Stated problem: Reproduce the records word for word, starting with the line that contains "At what coordinates" and going on through the end of the records, and leave out the pictures.
═══ Information shown ═══
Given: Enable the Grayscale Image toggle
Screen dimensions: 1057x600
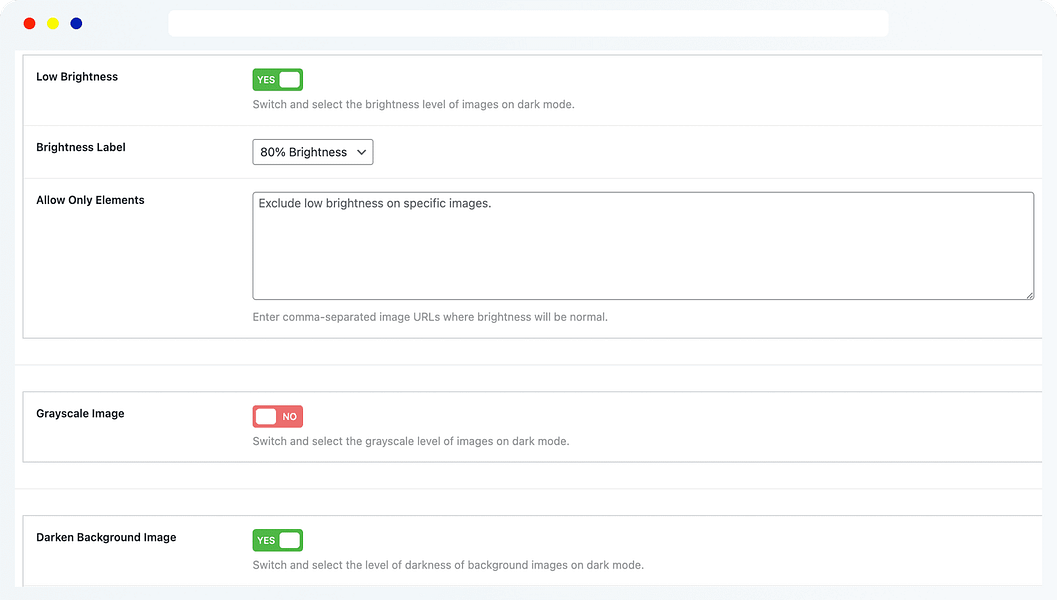Looking at the screenshot, I should (x=277, y=416).
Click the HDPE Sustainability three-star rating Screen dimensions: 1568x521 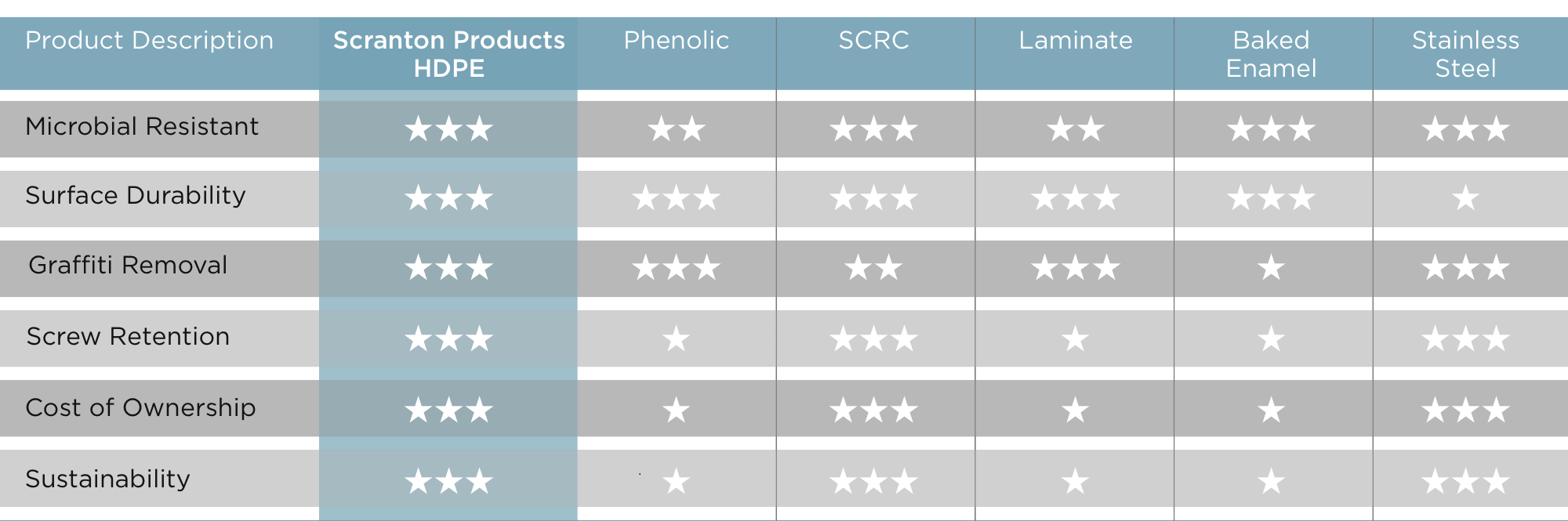(448, 481)
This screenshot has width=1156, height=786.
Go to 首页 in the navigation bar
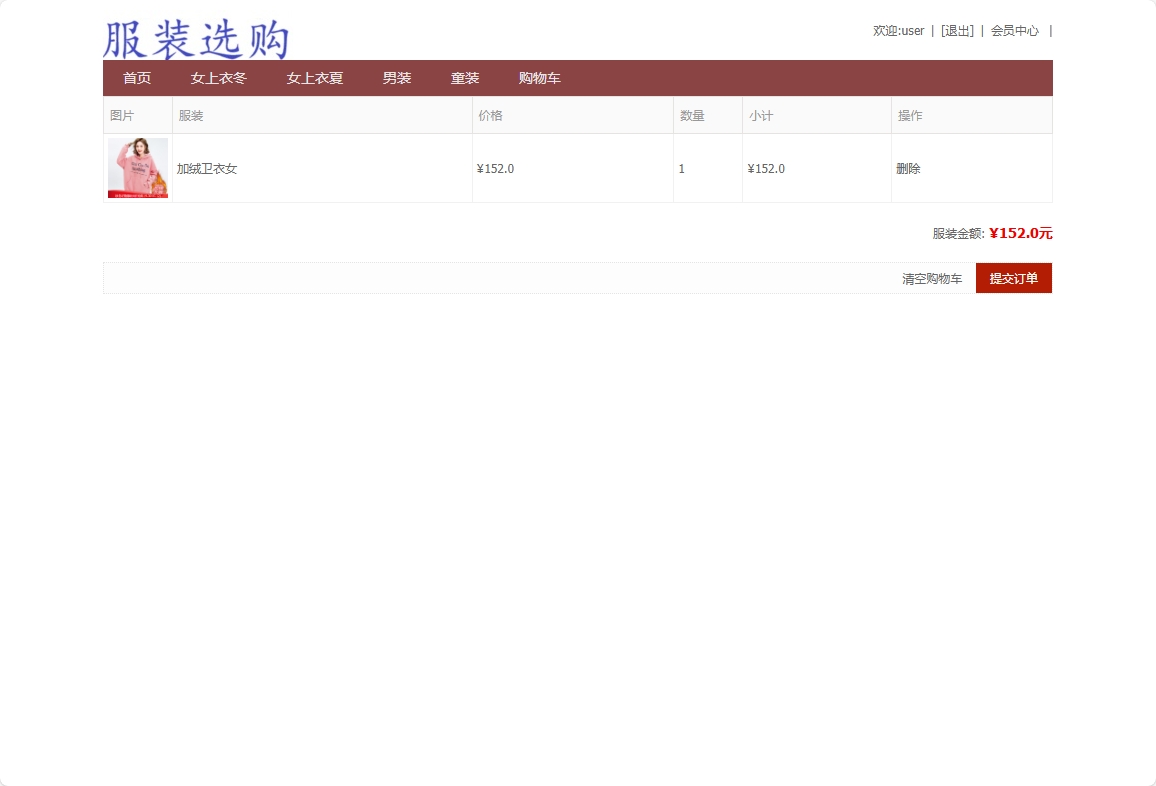[136, 78]
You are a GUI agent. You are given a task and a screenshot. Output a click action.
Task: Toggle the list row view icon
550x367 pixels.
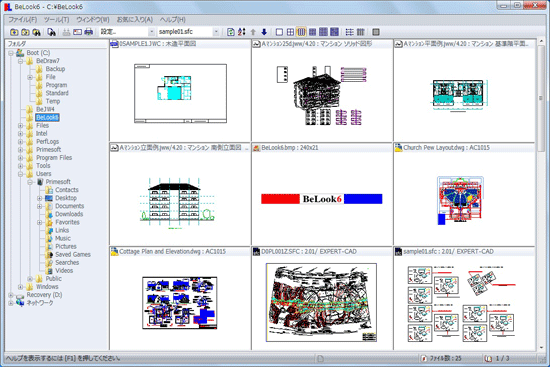pos(349,32)
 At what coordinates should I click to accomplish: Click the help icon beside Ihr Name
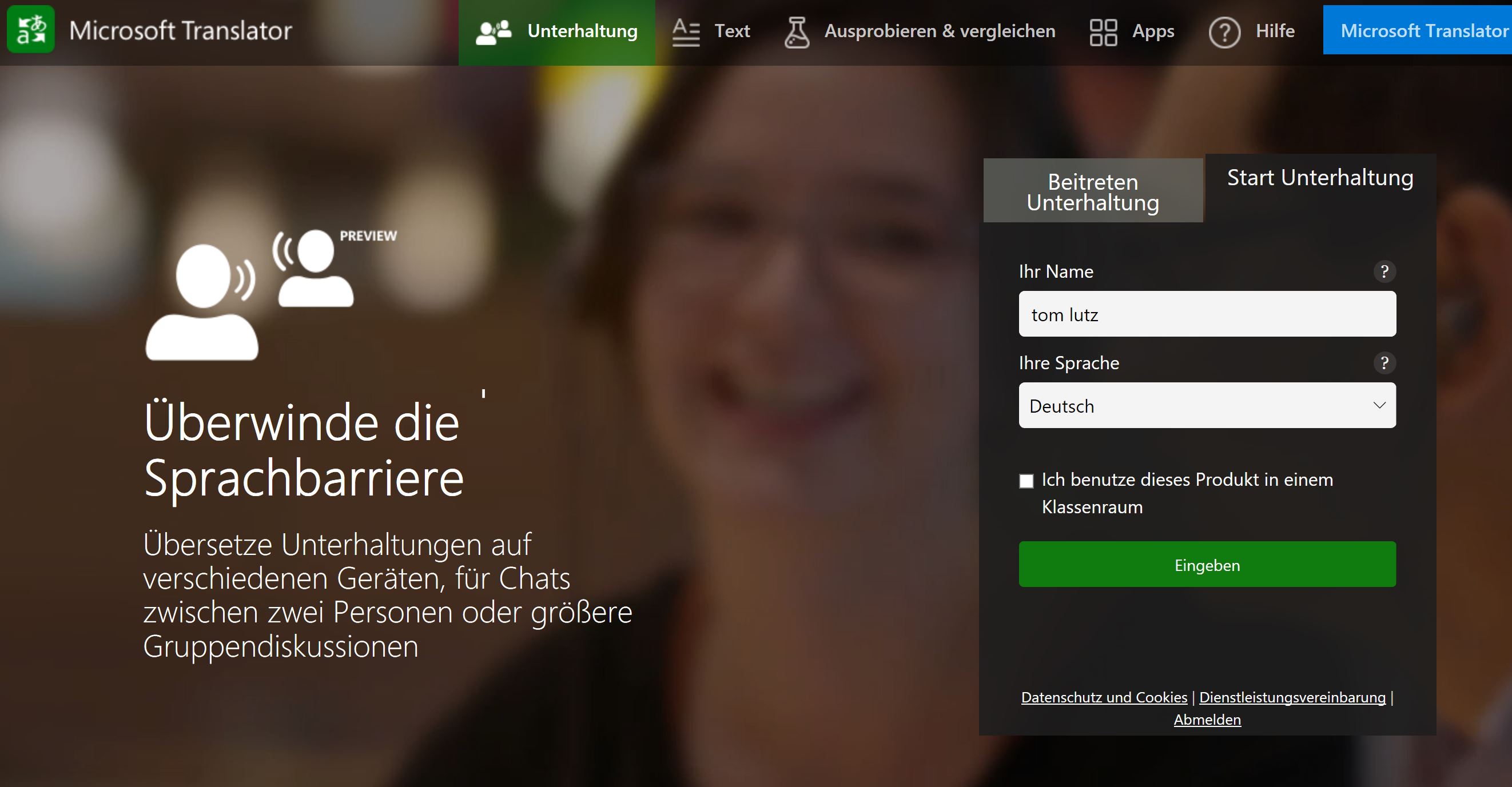pyautogui.click(x=1384, y=271)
═══
Task response:
 At what coordinates should I click to accomplish: Click the help icon beside Ihr Name
pyautogui.click(x=1384, y=271)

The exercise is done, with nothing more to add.